「七十歳死亡法案、可決 」垣谷美雨
年々、表現が巧みになっている気がする。
特に、極端な設定をして、物語を紡ぎ出すのが巧い。
今回も、思った以上に楽しめた。
P9
果たして、長寿は人類に幸福をもたらしたであろうか。
本来なら喜ばしいはずの長寿が、国の財政を圧迫する原因となっただけでなく、介護する家族の人生を台無しにするような側面があることは今や誰も否めない。
P295
いるいる、こういう男性。
――女のくせに生意気だ。
こう思われたら最後、好々爺がセクハラ男に変わる。
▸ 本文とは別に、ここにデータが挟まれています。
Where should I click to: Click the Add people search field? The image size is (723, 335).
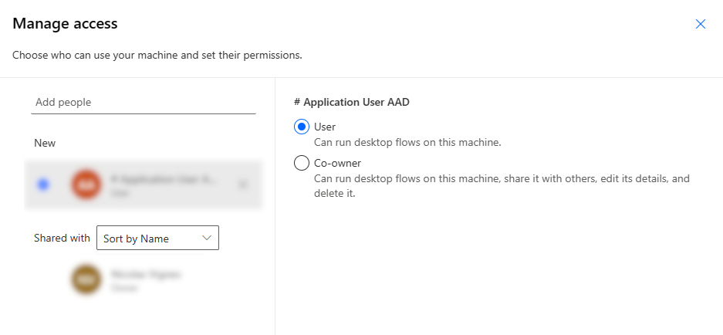[x=143, y=102]
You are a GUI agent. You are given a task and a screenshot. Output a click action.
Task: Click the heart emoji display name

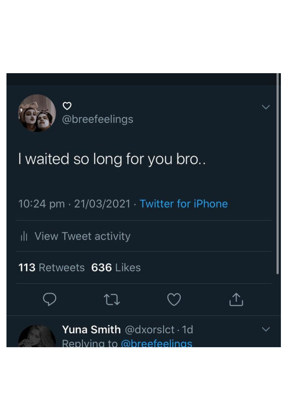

こういう男性に限って、自分が尊敬されているかどうか、馬鹿にされていないかどうかを始終気にしているから始末に負えない。
【参考リンク】
垣谷美雨インタビュー&メッセージ
【ネット上の紹介】
高齢者が国民の三割を超え、破綻寸前の日本政府は「七十歳死亡法案」を強行採決。施行まで二年、宝田東洋子は喜びを噛み締めていた。我侭放題の義母の介護に追われた十五年間。能天気な夫、引きこもりの息子、無関心な娘とみな勝手ばかり。やっとお義母さんが死んでくれる。東洋子の心に黒いさざ波が立ち始めて…。すぐそこに迫る現実を描く衝撃作!